In den meisten Fällen nicht. Kinder weinen vielleicht erst später. Wichtig ist, ihnen Raum und Zeit zu geben, ihre Gefühle zu äußern. Mitunter ist die Sorge des Kindes viel größer, wer es morgen von der Kita abholt, wenn die Tante nun tot ist. Dahinter steht der Wunsch nach Halt und Sicherheit. Wichtig zu wissen ist auch:  Kinder wollen immer, dass es Eltern gut geht. Sie unterdrücken manchmal ihre eigenen Gefühle um den Eltern nicht noch mehr Kummer zu bereiten. Sie nehmen sich dann selbst zurück. Oft verhalten sich trauernde Geschwisterkinder so. Hier ist durchaus besondere Fürsorge notwendig. Eltern müssen sich zudem  keine Sorgen machen, wenn ihre Kinder nachts wieder ins Bett machen, nicht mehr zum Fußballtraining gehen wollen oder Wutreaktionen zeigen. Das sind keine Entwicklungsrückschritte sondern natürliche Trauerreaktionen.Wichtig ist es hier, die Kinder im Alltag zu begleiten und vor allem über Gefühle zu sprechen. Nicht selten wollen Kinder auch gerade zum Fußballtraining oder zum Chor, weil diese festen Rituale ihnen sehr viel Halt geben in einer Zeit, in der sich alles gerade verändert.
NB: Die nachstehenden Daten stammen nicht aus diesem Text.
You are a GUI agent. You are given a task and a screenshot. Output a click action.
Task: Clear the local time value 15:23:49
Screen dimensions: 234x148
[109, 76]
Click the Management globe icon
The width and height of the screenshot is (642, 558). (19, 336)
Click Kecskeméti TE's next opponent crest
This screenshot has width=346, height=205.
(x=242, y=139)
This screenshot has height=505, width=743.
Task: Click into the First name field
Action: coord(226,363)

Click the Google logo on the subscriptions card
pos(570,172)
Dürfen Erwachsene ihre eigenen Gefühle zeigen und auch vor den Kindern weinen?
Ja, selbstverständlich. Kinder werden doppelt allein gelassen, wenn ihre Fragen unbeantwortet bleiben und die Gefühle vor ihnen versteckt werden. Kinder brauchen einen Raum für ihre Gefühle und die lernen sie vor allem durch ihre Eltern. Wenn ein Kind fragt, warum der Papa weint, dann kann Papa sagen, dass er sehr traurig ist und warum er traurig ist.
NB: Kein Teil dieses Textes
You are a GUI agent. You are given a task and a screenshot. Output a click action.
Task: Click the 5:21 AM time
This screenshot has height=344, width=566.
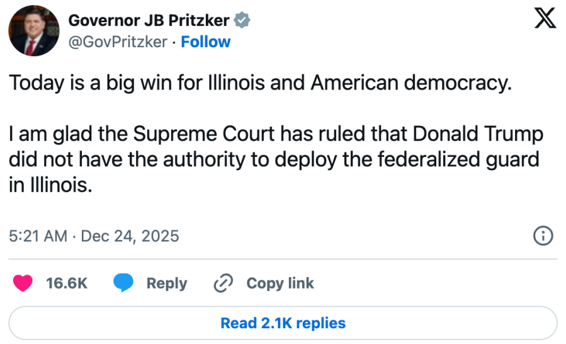pos(38,236)
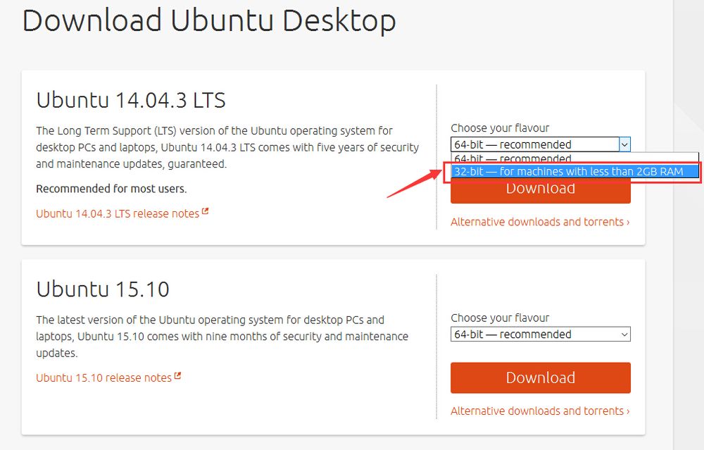Click the arrow button of the 14.04.3 flavour dropdown
Image resolution: width=704 pixels, height=450 pixels.
pos(624,144)
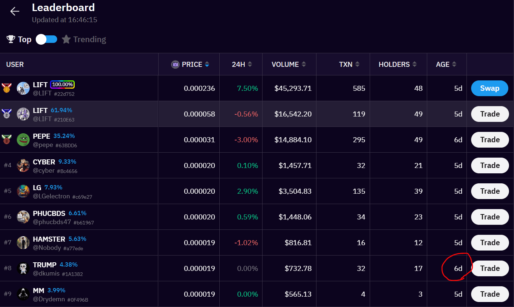Click the price currency icon in header
The image size is (514, 307).
tap(175, 64)
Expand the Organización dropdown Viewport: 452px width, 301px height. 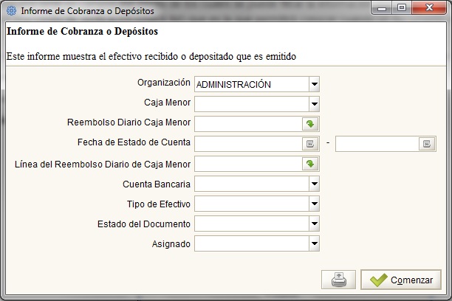coord(314,84)
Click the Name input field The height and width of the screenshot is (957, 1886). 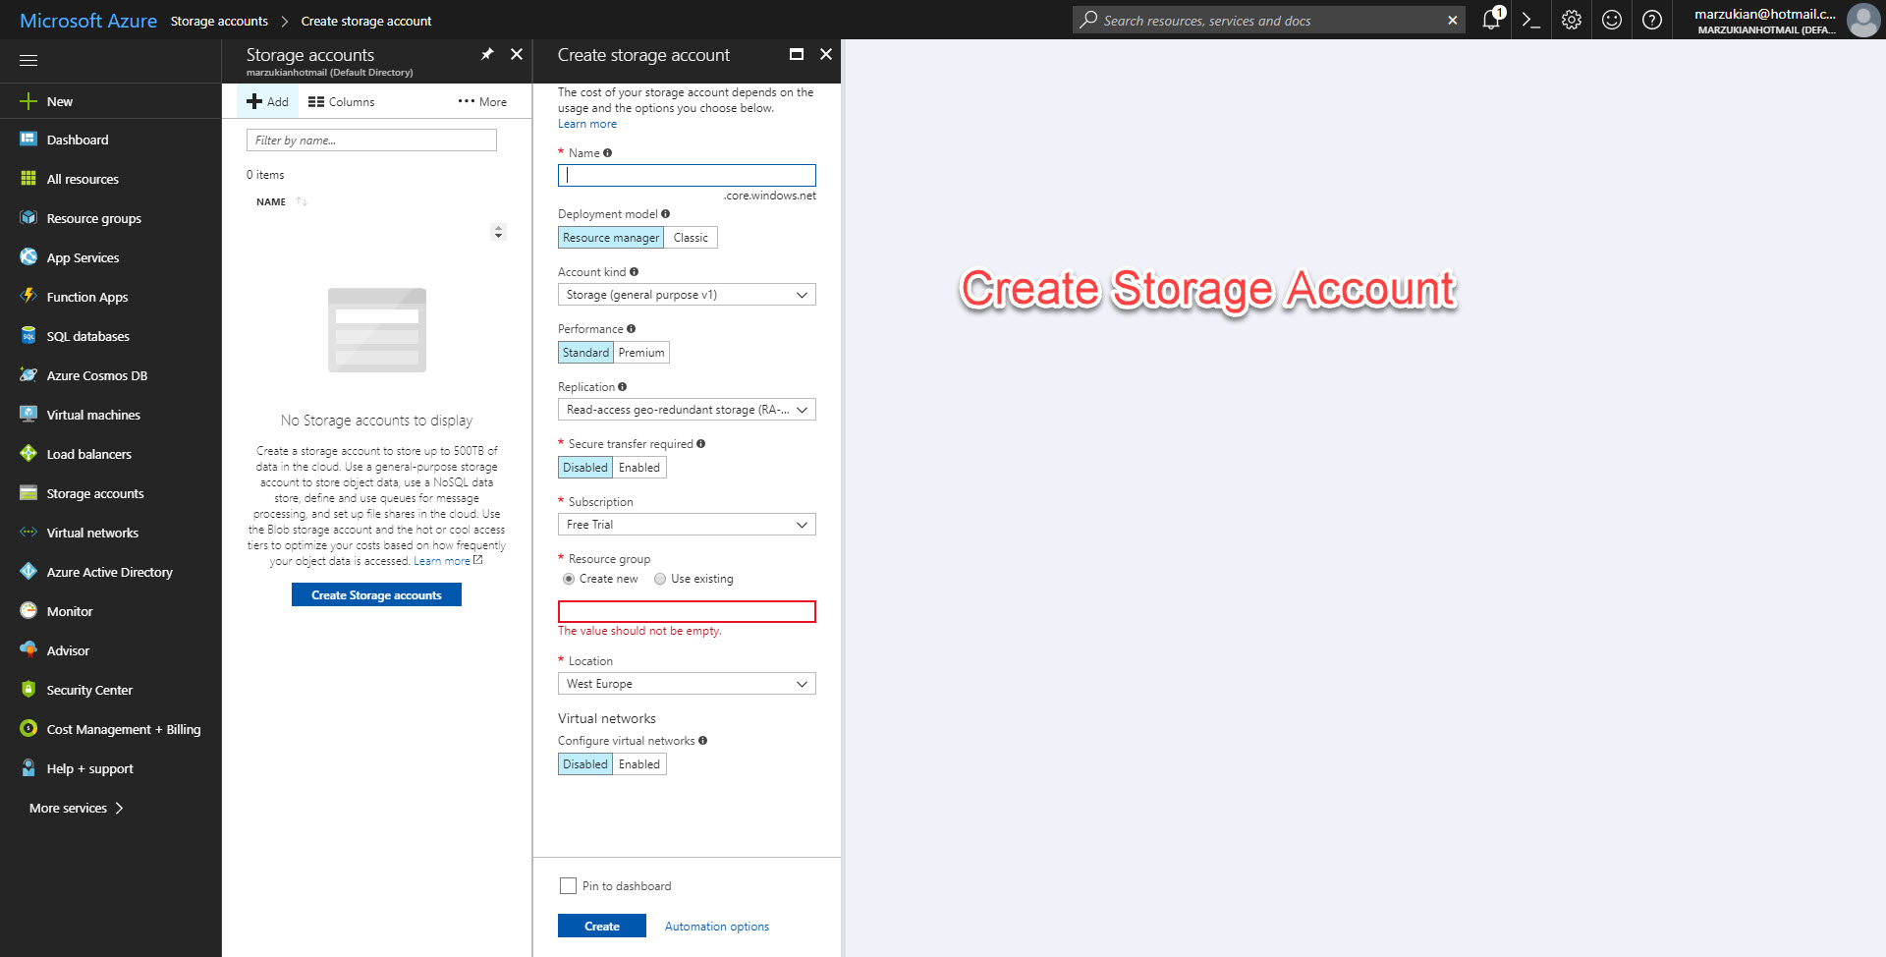pyautogui.click(x=686, y=174)
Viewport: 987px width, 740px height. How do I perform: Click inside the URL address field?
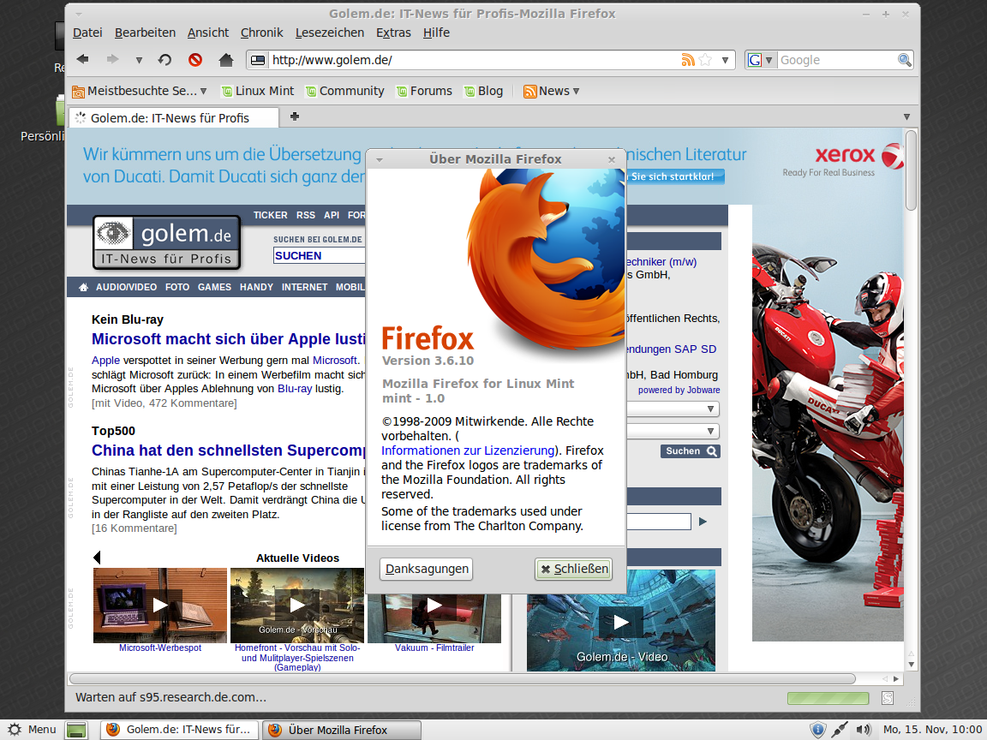(471, 60)
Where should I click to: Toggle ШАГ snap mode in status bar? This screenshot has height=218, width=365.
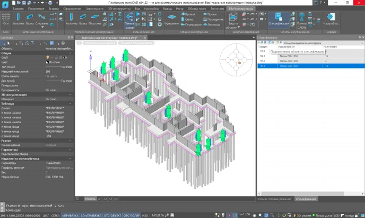(46, 215)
Warum fällt es Erwachsenen so schwer, mit Kindern über den Tod zu sprechen?
In unserem Leben findet der Tod nicht mehr statt, er wird tot geschwiegen. Gestorben wird oft still und verborgen. In unserer Gesellschaft wird der Tod verdrängt. Kinder nehmen zum Beispiel selten an Beerdigungen teil. Bei den Eltern steckt dabei keine böse Absicht dahinter. Sie wollen ihre Kinder schützen. Doch ein Schutz vor dem Leben, zu welchem auch der Tod dazu gehört, gibt es nicht. Das Thema Tod als Lebensthema zu sehen haben wir Erwachsene oft selbst nicht gelernt oder auch wieder verlernt. Diese Vermeidungsstrategie übertragen wir dann auch auf die Kinder.
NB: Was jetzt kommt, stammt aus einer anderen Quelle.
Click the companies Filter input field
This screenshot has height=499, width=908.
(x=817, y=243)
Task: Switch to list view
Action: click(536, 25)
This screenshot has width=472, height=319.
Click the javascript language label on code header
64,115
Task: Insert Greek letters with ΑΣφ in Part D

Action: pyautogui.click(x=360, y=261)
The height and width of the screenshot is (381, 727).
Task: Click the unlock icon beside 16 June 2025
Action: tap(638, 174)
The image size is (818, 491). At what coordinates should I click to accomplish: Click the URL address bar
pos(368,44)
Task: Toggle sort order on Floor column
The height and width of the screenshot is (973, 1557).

Viele Eltern vermeiden es, ihre Kinder auf eine Trauerfeier mitzunehmen. Wie beurteilen Sie dieses verbreitete Tabu?
Kinder haben ein  Recht auf Abschied. Nur sollte dieser Abschied altersgerecht begleitet werden. Ich habe es erlebt, dass im Trauerfall die ganze Familie über Vorbereitungen und Ausrichtung von der Trauerfeier spricht, aber zur Beerdigung dann die Kinder nicht mit durften beziehungsweise gar nicht gefragt worden sind.  Wie können wir den Tod begreifen, wenn wir keinen Abschied haben? Gerade  hier können Kinder altersgerecht einbezogen werden. Auch können sie sanft heran geführt werden, wie eine Beerdigung ausgerichtet wird, welche Trauerrituale es gibt. Trauernde Kinder brauchen nicht wesentlich mehr, sondern mehr Wesentliches. Die Eltern müssen entscheiden, ob sie es ihren Kindern zutrauen und vor allem ob die Kinder selbst  eine solche Teilnahme auch möchten. Die Kinder selbst zu fragen ist eine Grundvoraussetzung.  Möchten die Kinder es nicht, können auch andere Abschiedsrituale gestaltet werden - späterer Gang zum Grab, Gedenktisch daheim kreativ mit dem Kind gestalten und Fragen vom Kind zulassen.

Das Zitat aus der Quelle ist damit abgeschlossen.